Proposed regulations won’t go into effect for at least a year

MINNEAPOLIS -- The U.S. Food and Drug Administration allowed the public to submit comments in response to the agency’s proposed tobacco deeming regulations until August 8th. The FDA issued the deeming regulations on April 24, 2014.  When the comment period closed earlier this month, almost 82,000 individual comments had been submitted on-line in response to the deeming regulations.  So, what happens next?

FDA

While the FDA already regulates cigarettes, roll-your-own cigarette tobacco, and smokeless tobacco products, the tobacco deeming regulations propose to extend the FDA’s regulatory authority to cigars, pipe tobacco, electronic cigarettes, hookah tobacco, nicotine gels and dissolvables. However, even though the public comment period has expired, the proposed deeming regulations will not go into effect immediately.  

Federal government agencies use a nine-step process in developing new regulations. The FDA’s public comment period was Step 6.  Now, in Step 7, the FDA will review all of the comments and decide whether to draft additional regulations or change any of the proposed regulations. The law requires the FDA to review each of the submitted comments and it may take up to a year.  However, as a result of the comment review process, if the FDA wants to add new regulations that were not included in the original deeming regulations issued this past April, then the FDA needs to begin a rulemaking process for any new regulations in order to allow the public time to submit comments on the additional regulations.

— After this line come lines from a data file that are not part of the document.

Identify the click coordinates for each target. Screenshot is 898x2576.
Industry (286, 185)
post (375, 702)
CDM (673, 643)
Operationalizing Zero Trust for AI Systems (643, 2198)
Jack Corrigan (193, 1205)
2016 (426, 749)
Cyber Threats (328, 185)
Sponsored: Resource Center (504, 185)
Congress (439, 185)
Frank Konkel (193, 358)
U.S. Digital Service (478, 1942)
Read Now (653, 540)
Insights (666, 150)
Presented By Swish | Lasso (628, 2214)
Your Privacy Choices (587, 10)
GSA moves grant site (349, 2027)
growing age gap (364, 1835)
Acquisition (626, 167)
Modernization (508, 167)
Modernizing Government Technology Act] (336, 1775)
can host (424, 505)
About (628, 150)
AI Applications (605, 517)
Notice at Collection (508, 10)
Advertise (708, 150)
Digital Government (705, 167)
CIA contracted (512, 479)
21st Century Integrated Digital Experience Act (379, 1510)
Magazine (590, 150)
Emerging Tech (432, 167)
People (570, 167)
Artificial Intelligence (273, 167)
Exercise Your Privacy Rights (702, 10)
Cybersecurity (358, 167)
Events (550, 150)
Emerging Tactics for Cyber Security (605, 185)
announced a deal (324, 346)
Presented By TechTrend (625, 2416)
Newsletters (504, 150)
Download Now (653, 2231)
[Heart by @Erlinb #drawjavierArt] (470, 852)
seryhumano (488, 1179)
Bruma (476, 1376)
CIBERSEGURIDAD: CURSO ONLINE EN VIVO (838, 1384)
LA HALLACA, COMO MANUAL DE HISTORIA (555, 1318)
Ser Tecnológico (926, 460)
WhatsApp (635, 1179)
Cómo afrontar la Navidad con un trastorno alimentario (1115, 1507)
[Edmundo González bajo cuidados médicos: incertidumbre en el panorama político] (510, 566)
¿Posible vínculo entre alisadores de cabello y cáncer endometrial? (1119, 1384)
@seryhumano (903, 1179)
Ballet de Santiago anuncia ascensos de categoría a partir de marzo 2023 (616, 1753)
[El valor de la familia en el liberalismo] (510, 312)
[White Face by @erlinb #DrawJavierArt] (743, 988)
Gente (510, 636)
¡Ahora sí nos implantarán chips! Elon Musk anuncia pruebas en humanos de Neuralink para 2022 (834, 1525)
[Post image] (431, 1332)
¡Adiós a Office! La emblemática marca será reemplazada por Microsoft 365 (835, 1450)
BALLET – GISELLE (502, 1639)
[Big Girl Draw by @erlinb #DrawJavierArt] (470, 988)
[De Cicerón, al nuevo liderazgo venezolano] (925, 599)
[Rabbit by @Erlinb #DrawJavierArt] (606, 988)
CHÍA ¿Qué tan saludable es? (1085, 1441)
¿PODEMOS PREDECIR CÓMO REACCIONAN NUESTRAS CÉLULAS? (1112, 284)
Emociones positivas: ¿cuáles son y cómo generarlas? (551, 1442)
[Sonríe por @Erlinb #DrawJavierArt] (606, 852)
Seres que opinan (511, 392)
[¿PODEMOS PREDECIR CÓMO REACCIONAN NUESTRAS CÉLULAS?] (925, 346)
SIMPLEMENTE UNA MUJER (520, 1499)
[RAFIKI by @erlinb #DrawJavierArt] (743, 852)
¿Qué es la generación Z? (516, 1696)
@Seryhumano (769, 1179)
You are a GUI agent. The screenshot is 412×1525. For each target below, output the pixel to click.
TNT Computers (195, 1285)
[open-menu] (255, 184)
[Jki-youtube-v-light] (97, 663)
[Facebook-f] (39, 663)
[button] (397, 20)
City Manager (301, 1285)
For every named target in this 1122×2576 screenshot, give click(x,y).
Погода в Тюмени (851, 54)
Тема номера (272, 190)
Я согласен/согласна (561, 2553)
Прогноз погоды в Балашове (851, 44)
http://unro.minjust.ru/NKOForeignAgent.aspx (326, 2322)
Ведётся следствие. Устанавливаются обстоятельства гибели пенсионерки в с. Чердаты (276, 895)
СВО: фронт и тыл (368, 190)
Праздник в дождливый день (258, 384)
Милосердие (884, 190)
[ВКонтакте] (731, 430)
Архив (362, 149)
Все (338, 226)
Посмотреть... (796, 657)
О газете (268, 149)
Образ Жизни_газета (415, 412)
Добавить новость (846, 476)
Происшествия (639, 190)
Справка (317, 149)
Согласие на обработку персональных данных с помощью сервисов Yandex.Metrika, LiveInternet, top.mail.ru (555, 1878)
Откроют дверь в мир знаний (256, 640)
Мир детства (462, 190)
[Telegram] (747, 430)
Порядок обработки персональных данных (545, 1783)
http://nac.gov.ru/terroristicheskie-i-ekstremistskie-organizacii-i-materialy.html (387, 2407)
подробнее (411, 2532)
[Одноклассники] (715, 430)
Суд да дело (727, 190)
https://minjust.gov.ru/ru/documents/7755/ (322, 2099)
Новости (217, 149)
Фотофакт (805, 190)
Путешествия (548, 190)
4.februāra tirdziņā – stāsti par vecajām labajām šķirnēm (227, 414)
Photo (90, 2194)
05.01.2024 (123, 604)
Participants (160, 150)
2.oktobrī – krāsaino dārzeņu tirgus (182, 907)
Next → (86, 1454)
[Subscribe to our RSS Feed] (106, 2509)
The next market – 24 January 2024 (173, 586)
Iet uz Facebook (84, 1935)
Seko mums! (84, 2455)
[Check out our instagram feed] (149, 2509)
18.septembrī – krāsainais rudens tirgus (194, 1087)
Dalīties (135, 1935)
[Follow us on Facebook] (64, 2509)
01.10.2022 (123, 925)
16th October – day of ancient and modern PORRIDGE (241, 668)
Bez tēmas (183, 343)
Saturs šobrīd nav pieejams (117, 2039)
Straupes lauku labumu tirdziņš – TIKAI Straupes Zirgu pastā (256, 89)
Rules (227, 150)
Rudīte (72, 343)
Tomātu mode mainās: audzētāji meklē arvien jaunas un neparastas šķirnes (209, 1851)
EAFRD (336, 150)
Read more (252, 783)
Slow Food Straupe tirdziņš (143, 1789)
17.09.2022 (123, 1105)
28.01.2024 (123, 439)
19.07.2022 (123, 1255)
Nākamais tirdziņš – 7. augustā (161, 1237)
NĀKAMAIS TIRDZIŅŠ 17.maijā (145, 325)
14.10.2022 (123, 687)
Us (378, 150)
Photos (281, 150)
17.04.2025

Then, in Step 8, the FDA submits the revised regulations to the White House Office of Management and Budget (OMB), which will conduct a final review of the regulations from an economic impact perspective. There is no set timetable or deadline that the OMB must abide by in conducting a final review of the tobacco deeming regulations. If the OMB approves the final deeming regulations, then in Step 9 the FDA issues the final regulations and sets a date that the regulations will actually take effect.  

In other words, the proposed tobacco deeming regulations are not in effect and will not become effective for an estimated 12 to 18 months because of these steps the FDA must follow in finalizing the deeming regulations. For retailers, this means that there will be no new federal tobacco regulations on cigars, pipe tobacco, e-cigarettes, hookah tobacco, nicotine gels, and dissolvables for the foreseeable future.